Bishop Gregor’s Christmas Message

17th December 2017

St John 1.14: and the Word became flesh and dwelt among us…

We’re all familiar with slogans, mottoes, catchphrases, strap lines, by which institutions or political parties or campaigning groups like to promote themselves, their claims, their values among the rest of us.  Some of them may strike us as important and even challenging – I certainly, for example, find that to be true of Christian Aid’s strap line, we believe in life before death.  And I’ve always loved the motto of the University of Oxford, where I studied for my degree in theology: Dominus illuminatio mea, the Lord is my light.

Well, I think that the word flesh was a kind of strapline for the Christian communities among which the Gospel of St John came to be written, say, in the second half of the first century CE.  The most celebrated use of it we hear proclaimed in the gospel every year at Midnight Mass: the Word became flesh and dwelt among us. But we also find it in the letters of St John, closely related to the Gospel, where it is said that true believers always confess that Jesus Christ came in the flesh.  Indeed so important was this little word flesh to these Johannine Christians that they went so far as to claim that those who would not say that Jesus came in the flesh were Antichrist, just about the worst thing you could say about anyone, from a Christian point of view, right up to the present day.

The thing is, though, that this coming in the flesh isn’t just important to St John’s Christian communities. It’s not just a matter of what they thought all those centuries ago. Not at all.  It has remained of absolutely fundamental importance to all Christian people ever since and is at the very heart of our Christmas celebrations, every year, which is why traditionally the reader of the gospel makes a deep blow at these words and why people used to kneel for the words and was made man in the Creed.  Really, Christmas simply isn’t conceivable, isn’t possible without St John’s joyous affirmation that God the Word became flesh and dwelt among us.

Why is that so?  Why should such a small word matter so very much?
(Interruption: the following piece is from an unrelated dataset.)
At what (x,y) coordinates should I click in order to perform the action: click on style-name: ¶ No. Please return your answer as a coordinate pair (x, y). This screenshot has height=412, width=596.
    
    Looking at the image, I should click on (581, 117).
Well, for St John and his communities of Christians flesh was important because it meant to them our human life, so that when he says that God becomes flesh he wants us to understand that in Jesus Christ God lives out our human life from the inside.  We call this the Incarnation, God with a skin if you like, and it’s what Christmas is all about.  God so loves us, so wants us to make the most of the lives given us, by drawing us to God’s own life, that it is a case of becoming God with us, God one of us, flesh of our flesh and bone of our bone.  God wants to be as close to us as possible and that means beginning life as we do, utterly dependent on other people.  Not God commanding us from afar with overwhelming power, but in our midst loving us in the weakness and vulnerability of a human child.  This is how much God loves us fleshly human beings and, as the divine life among us unfolds, we know the cost of that love, the height, the depth, the self-giving of that love.

As we celebrate once more that immense love God has for us and for the whole world, we must know ourselves called to love God in return.  And a big part of that is to love ourselves and all around us as we are loved by God, to love ourselves and those around us because we are all loved so much by God and so precious to God.

This we are called to do in and for a world that can often seem very far away from love, life and hope.  We see so much hatred, so much holding of human life not as precious but as cheap and insignificant, so much torn and wounded and abused flesh, so many shattered lives, so much cruelty, so much indifference to suffering, so much pitiless killing of the innocent. Christmas is not about escaping from all of that.  Apart from anything else it is all anyhow embedded in our Christmas celebration as it unfolds – after all, on the second day of Christmas we find ourselves commemorating the terrible stoning to death of St Stephen and then two days later the slaughter of the children of Bethlehem at Herod’s command.

The thing is, of course, that the Word made flesh, Jesus himself, from the very start of his life among us, as his family fled for their lives as refugees into Egypt, faced in the world he loved the same lovelessness and cruelty that we face.  He knows what that’s like and He is with us in our Christmas celebration and throughout our lives to encourage us always to keep faith, to hold to love, and goodness and truth and beauty, to hold to God’s vision of the preciousness of all God’s children, whose flesh God shares, whose lives God cherishes and whose love God desires, always and for ever.

I wish you all a very happy and blessed Christmas.